The Japanese yen surged again in pre-Tokyo morning, hit a fresh 4-month high of 78.48 against the greenback on stop-loss selling after the break of 79.00, however...
The Japanese yen surged again in pre-Tokyo morning, hit a fresh 4-month high of 78.48 against the greenback on stop-loss selling after the break of 79.00, however, the yen quickly retreated from highs versus other currencies in part due to rumors that Japanese officials may intervene the forex market to stem yen’s strength. Comments from Japanese top officials were seen supporting the yen, Economic Minister Kaoru Yosano said today that Japan’s economy will show bright signs from autumn this year towards next year, He also warned that Europe’s sovereign debt problem is worsening to an alarming degree. Bank of Japan Governor Masaaki Shirakawa also gave upbeat remarks by saying Japan’s economy is recovering on a better supply conditions, production activities are picking up with rising exports.
However, trading below the level of 79.00 proved to be short-lived as traders were getting nervous at such a level where the USD/JPY was last traded in mid-March and MOF had intervene along with other central banks to selling the yen. Finance Minister Yoshihiko Noda did say that recent moves in yen have been a bit one-sided. The pair quickly rebound from 78.48 to above 79.50. Option barriers at 79.00 and 78.50 were taken out before Tokyo opening, bids from Japanese importers and investors are tipped at 79.00 and more at 78.40-50 with next barrier seen at 78.00, on the upside, offers are reported at 79.80 with stops building up above 80.00.

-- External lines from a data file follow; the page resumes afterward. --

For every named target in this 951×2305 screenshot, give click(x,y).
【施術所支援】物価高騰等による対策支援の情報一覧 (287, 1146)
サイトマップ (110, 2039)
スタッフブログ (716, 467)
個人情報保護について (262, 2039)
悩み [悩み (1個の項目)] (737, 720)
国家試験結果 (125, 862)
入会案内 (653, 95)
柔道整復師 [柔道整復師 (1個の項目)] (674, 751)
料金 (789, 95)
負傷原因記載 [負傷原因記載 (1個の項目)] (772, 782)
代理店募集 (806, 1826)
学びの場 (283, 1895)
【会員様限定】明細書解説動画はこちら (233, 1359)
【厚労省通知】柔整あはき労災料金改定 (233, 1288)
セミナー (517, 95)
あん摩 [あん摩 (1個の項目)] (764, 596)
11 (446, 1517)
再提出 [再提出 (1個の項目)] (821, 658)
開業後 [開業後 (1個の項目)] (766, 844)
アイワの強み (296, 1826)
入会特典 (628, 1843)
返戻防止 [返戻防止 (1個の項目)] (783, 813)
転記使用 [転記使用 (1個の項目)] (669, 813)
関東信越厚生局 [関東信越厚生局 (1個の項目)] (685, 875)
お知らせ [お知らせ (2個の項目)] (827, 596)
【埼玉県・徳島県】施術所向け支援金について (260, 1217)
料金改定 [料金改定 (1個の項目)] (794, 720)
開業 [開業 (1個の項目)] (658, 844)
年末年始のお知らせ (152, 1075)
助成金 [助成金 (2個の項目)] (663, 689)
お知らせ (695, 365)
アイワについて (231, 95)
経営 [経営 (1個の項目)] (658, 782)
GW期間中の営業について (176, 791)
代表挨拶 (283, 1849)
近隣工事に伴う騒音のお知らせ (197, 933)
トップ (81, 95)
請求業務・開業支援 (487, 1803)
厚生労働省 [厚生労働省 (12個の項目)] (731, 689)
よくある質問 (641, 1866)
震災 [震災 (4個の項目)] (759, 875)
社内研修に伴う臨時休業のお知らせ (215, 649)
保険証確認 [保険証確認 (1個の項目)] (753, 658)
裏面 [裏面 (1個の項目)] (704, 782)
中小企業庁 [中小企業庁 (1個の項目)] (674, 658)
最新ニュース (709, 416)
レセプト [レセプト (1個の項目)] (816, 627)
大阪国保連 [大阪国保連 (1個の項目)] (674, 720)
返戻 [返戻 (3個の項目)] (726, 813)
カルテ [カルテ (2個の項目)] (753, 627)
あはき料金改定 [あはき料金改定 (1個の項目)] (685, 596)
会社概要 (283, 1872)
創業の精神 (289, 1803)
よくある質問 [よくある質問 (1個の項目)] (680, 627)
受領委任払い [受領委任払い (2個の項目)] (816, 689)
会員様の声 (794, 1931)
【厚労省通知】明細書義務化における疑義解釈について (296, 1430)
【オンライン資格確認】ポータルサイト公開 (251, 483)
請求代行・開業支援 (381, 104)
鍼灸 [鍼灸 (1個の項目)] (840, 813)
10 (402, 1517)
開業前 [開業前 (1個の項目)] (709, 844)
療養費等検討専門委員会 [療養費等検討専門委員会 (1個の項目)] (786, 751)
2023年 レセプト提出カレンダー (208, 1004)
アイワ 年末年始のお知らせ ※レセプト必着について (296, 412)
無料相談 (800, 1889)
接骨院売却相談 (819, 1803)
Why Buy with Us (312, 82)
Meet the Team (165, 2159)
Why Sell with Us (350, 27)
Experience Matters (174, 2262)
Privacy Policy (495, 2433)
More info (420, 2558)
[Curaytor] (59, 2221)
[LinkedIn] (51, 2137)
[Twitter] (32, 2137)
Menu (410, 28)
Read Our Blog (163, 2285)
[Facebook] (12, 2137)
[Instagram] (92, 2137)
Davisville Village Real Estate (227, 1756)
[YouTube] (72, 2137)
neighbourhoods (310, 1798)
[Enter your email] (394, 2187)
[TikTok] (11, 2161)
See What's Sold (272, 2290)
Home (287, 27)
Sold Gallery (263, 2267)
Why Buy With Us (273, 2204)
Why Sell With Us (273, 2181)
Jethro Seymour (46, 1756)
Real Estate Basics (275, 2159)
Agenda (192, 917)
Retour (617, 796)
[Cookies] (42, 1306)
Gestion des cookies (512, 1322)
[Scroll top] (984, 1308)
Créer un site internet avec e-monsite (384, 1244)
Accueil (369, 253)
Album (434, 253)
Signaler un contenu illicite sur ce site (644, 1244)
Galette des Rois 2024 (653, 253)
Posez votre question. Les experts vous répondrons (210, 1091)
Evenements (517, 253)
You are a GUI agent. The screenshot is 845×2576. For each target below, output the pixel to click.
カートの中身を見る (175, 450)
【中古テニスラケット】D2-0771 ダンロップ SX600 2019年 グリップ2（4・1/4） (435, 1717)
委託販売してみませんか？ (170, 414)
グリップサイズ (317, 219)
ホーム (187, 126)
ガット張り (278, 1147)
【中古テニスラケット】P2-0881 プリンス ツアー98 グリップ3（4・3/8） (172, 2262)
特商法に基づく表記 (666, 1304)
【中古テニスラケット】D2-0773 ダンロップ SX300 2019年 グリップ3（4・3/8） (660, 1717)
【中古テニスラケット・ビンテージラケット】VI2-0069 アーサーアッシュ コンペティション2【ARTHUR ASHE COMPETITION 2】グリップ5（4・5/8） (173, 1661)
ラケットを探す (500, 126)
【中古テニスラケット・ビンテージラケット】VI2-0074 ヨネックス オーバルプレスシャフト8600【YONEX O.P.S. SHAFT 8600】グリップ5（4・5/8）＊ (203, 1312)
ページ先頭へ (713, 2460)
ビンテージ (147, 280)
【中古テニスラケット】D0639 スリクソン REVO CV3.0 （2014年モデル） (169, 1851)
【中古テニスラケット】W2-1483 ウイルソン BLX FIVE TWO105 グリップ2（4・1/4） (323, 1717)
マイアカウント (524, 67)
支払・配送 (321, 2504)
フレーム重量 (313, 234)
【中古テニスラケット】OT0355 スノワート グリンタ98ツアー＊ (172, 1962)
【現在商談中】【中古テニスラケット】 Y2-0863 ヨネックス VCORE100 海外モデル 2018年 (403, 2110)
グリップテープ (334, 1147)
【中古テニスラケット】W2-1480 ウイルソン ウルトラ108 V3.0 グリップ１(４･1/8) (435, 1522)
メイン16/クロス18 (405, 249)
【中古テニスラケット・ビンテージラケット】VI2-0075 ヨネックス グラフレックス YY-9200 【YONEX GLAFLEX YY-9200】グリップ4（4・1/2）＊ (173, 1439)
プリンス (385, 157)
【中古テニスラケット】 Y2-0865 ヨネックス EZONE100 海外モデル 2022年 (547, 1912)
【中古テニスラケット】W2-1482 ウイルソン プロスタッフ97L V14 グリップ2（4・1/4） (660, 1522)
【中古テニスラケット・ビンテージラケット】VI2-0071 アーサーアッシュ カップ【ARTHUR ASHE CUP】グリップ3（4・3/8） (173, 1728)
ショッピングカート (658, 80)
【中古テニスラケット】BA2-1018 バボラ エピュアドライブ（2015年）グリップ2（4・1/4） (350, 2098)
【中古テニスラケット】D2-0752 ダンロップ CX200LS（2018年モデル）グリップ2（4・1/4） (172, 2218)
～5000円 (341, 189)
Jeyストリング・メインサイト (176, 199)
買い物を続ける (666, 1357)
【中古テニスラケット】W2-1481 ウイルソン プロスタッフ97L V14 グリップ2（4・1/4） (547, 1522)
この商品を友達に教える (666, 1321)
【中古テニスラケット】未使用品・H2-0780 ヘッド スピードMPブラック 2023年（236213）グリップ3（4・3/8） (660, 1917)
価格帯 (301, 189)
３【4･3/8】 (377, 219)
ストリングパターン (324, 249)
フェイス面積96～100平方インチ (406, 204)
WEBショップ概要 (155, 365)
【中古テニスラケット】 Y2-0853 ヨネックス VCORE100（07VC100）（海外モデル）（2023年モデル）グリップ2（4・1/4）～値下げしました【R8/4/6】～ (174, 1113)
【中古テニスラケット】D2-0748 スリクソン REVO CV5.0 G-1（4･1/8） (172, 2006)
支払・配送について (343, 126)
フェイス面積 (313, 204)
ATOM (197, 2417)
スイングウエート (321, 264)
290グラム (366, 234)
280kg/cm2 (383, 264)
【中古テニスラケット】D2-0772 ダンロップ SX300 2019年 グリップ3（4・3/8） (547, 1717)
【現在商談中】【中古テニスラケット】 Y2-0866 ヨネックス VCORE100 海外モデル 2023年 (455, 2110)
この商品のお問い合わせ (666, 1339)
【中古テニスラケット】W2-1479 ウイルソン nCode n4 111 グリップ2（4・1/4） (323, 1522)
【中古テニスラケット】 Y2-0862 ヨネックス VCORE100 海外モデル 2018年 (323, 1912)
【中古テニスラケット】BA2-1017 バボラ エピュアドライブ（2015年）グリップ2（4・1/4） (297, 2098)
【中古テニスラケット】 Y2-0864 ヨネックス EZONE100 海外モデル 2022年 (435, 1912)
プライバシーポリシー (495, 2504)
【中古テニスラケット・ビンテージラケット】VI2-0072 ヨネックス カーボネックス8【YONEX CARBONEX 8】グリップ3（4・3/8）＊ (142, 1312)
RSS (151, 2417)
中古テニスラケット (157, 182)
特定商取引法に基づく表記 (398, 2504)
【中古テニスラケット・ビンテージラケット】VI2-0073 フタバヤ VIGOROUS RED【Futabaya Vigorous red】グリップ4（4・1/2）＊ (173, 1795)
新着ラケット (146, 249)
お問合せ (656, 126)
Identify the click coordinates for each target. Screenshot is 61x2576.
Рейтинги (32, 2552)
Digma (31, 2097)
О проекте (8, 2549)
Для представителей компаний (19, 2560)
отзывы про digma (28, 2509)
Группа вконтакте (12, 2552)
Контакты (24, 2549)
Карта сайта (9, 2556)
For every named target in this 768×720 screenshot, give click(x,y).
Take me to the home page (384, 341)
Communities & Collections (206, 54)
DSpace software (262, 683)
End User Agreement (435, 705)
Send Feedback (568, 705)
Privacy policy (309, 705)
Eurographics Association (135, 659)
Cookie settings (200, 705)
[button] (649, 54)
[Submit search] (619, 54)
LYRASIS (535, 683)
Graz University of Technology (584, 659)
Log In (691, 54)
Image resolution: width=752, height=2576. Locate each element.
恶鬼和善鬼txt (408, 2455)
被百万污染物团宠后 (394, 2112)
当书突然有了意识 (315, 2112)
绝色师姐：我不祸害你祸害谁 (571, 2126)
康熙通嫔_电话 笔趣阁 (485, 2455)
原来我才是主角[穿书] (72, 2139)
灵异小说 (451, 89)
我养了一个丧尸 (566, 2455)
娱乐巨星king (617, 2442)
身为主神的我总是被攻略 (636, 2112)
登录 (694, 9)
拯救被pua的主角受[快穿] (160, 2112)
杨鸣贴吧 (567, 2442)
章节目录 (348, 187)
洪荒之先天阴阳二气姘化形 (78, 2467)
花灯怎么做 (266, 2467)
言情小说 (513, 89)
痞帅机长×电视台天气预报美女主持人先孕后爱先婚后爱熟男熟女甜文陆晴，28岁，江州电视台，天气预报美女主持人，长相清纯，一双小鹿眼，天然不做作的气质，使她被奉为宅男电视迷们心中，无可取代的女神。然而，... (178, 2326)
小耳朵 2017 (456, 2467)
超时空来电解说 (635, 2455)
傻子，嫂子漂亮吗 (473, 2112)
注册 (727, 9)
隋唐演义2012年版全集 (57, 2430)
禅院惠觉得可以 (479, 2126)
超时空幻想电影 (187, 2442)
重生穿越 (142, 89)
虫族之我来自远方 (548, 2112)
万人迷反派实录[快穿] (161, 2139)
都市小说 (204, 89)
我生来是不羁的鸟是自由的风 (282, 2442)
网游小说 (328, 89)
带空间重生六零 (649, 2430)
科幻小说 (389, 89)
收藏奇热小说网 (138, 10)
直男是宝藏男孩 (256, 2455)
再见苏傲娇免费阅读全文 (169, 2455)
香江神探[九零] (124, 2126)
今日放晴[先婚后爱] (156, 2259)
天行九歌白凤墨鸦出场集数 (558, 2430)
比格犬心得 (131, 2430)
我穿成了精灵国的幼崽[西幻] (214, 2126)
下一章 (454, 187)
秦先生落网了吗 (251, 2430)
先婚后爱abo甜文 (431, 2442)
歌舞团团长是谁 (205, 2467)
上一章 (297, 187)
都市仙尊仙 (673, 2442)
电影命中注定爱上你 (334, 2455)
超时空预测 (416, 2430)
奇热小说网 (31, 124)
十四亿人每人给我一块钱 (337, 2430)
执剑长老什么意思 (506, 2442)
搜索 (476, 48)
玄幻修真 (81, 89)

The single currency finally stabilized in Asia, partly helped by the release of stronger-than-expected Chinese economic growth and industrial output data which encouraged fresh risk appetite demand, Falling of Italian and Spanish bond yields from 14-year highs was also seen easing selling pressure on the single currency. Having said that, people are expecting the euro may come under pressure again later as Europe’s sovereign debt crisis problem remains, Moody’s Investors Service cut Ireland’s credit rating to junk status (Ba1 from Baa3). Offers from various parties remain from 1.4020 up to 1.4050 whilst bids are tipped from 1.3970 down to 1.3950 with stops building up below 1.3900 and obviously below yesterday’s 5-month low of 1.3838.
The greenback also has problem on its own as the minutes of the Fed's June meeting showed some committee members believe further stimulus is needed should the conditions deteriorate further, which gave hope to investors of a possible QE3. Fed also expressed concerns over the debt ceiling of U.S. and eurozone debt crisis as risks to U.S. economy.
On the data front, UK job data will be released at 08:30GMT and eurozone industrial production data is scheduled at 09:00GMT, however, the focus will be on Fed Chairman Ben Bernanke semi-annual testimony to House at 14:00GMT.